Saturday, January 17, 2015

Donald Glover's Sober: Pinnochio's Perspective



Donald Glover, known more widely by his stage name Childish Gambino, recently released a music video for the single “Sober,” on his Kauai EP and I am ecstatic. Glover, who is also a former writer and actor for the NBC comedy Community, flexes his creative liberties in the simple yet compelling visual. What's resulted is an off-putting display of boy meets girl with an eerie and thought provoking question posed to the audience and artists alike.
I had a very personal connection to the piece initially but it wasn’t apparent to me why it had affected me so deeply. After describing the piece to my colleague however, the subconscious perspective poured out organically without much effort of my own.
In the very beginning, while the setting is being revealed to us in a slow pan you may notice that we’re back in a diner just as we had been in Gambino’s Sweatpants video back in 2014. Although, the two diners are of vastly different interiors with the Sweatpants diner being furnished with nice leather booth seats and classic countertop tables, the restaurant in Sober is simple, barren.  The leather booth style seats have been traded for plastic chairs and tables placed merely for formality's sake since this isn't a place for dining in. This specific change in setting indicates to me, a sort of breakdown or shift in direction, which may reflect the artist's state of mind at the times of production. 
The direction of this particular work is set as soon as our two protagonists, Gambino and the young woman, come into frame. We watch him arise from his seat across the diner to garner her attention any way he can. Gambino mimes the lyrics, using his hands to depict the bounce in the melody, as this very entertaining micro-drama ensues. He dances for her, awkwardly yet effortlessly. It’s as if his joints are attached to invisible strings that tug at their own will. Here he is: a puppet for a woman he doesn’t know and doesn’t seem to notice is completely uninterested in his attempts to entertain her.

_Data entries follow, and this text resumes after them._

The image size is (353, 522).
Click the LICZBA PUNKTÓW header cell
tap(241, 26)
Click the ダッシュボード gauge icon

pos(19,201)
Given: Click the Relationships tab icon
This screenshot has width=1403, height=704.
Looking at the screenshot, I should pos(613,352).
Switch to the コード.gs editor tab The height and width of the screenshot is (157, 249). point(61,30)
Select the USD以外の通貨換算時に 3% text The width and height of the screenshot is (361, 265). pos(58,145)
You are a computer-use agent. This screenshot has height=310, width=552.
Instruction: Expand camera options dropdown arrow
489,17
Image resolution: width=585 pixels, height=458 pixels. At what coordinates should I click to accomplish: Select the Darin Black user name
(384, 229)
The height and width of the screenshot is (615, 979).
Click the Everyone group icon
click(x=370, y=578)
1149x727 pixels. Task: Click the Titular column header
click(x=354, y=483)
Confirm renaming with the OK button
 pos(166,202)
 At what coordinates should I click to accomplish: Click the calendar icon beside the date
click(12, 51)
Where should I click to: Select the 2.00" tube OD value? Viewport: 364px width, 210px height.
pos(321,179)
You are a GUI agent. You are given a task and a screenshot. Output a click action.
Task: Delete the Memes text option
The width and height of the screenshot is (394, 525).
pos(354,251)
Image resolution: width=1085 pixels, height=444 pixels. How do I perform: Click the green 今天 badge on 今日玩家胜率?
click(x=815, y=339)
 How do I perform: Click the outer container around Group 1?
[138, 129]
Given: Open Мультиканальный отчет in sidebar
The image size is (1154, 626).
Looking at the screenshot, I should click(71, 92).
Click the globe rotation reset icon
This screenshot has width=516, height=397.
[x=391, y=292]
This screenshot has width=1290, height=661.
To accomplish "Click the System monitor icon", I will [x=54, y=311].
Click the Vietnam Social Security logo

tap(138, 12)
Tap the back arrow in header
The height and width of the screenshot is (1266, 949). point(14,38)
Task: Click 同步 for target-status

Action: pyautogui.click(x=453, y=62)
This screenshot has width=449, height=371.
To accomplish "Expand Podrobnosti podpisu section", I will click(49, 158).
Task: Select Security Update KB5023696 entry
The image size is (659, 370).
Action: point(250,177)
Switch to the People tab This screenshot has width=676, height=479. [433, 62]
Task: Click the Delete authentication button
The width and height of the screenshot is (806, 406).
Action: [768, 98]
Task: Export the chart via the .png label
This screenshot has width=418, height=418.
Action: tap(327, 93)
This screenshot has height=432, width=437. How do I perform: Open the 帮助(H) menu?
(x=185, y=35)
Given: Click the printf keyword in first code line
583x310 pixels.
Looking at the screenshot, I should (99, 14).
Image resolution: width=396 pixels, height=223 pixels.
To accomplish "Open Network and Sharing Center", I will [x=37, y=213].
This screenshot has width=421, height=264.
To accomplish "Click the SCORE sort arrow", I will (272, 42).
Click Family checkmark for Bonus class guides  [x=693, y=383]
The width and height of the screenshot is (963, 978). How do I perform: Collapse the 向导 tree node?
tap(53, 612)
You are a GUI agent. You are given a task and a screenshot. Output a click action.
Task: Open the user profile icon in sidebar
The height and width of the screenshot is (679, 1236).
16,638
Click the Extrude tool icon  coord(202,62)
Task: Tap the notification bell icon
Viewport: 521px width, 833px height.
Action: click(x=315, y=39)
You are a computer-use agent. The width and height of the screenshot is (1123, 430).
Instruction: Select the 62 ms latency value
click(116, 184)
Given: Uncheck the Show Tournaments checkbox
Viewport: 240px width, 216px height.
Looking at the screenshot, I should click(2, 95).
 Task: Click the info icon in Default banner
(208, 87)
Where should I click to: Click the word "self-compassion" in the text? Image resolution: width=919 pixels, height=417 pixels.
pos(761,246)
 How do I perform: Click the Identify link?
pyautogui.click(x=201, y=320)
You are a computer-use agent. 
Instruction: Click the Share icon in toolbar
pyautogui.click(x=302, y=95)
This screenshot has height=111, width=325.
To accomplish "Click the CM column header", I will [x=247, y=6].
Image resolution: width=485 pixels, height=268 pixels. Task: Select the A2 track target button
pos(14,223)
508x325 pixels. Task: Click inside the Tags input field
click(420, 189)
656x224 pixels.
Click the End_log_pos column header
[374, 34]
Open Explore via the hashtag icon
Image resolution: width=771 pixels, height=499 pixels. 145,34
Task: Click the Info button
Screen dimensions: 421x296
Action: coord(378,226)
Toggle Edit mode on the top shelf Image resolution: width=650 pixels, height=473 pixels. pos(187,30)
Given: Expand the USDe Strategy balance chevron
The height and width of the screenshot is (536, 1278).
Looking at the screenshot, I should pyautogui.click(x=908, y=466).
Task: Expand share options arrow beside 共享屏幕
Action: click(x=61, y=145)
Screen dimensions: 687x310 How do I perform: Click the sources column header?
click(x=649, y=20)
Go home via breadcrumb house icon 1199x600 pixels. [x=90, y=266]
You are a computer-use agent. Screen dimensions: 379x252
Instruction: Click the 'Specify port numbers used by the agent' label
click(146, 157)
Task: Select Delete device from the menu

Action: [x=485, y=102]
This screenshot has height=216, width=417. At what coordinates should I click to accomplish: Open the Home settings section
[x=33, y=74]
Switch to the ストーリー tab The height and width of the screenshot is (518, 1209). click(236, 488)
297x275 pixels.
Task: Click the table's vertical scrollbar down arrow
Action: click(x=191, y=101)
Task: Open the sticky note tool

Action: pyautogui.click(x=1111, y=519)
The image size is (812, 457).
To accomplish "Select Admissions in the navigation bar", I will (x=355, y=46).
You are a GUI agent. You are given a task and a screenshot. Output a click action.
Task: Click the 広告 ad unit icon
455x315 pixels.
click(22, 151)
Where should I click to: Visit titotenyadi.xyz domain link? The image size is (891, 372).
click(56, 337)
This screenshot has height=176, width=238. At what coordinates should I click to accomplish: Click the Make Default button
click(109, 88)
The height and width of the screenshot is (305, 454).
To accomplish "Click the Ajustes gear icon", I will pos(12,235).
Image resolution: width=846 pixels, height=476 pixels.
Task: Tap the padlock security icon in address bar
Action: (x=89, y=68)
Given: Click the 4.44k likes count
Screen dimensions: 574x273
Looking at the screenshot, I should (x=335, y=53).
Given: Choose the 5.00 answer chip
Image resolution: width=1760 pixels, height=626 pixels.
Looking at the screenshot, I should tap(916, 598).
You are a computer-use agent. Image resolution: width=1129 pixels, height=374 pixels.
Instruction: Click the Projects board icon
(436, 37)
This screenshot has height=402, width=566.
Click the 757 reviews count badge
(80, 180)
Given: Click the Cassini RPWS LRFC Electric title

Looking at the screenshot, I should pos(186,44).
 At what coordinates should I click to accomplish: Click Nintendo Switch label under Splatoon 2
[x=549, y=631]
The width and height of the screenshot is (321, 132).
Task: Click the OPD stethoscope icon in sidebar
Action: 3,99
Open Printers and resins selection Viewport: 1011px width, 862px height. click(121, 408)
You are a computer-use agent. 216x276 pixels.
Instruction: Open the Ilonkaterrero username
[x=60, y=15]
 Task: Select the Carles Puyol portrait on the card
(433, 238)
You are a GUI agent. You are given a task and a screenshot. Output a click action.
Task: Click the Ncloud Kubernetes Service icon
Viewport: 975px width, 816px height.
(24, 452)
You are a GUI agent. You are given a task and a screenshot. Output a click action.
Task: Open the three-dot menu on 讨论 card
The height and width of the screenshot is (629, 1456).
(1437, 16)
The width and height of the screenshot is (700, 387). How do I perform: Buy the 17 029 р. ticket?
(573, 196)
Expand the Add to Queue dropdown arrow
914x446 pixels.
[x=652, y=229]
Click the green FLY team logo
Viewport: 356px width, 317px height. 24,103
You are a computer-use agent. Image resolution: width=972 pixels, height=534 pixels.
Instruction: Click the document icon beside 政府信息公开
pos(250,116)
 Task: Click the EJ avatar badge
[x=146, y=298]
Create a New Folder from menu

Does this dynamic not sound familiar?
Don’t most artists who are seeking “success” drive themselves to entertaining a world of uninterested bodies who believe wholeheartedly that it is our purpose to entertain them? 
Don’t most artists believe they wholeheartedly want to entertain (even if they aren’t entertainers)?
After dancing, singing, and attempting something similar to magic tricks, Gambino is finally able to get a rise out of the object of his affection. She’s acknowledged his existence by smiling and stepping to his beat for just a short moment validating his creativity, before simply walking out of his space entirely. This short lived relationship exhibits some parallels to the relationship between the creator and his audience. Once you’ve had your 15 mins of fame (or 15 seconds now thanks to Instagram) the audience you've worked for disappears as if they had never been there at all, robbing you of the fulfillment you were seeking all along. An artist’s relevance could plummet at any moment that someone new enters the scene; but what are we to do?
What’s interesting to me is that Gambino handles this by placing himself back in the position from which he can always repeat this process. At the end of the piece, he returns to his original seat and slumps back into the skewed posture that he had sprung from; a stance that many of us are currently molded into, ourselves. 
How does one cope with impending career death? What if your career is the one thing that you love most? What boundaries do you think you could cross if your dream was at stake?
Perhaps Childish Gambino has figured it out. Maybe the secret is to continuously make yourself available to the world: sitting slumped in the same place where you found your audience originally. It may be abandoned most days but at some point some pretty young lady has to walk in and lend you the eyes you had so patiently waited for all along.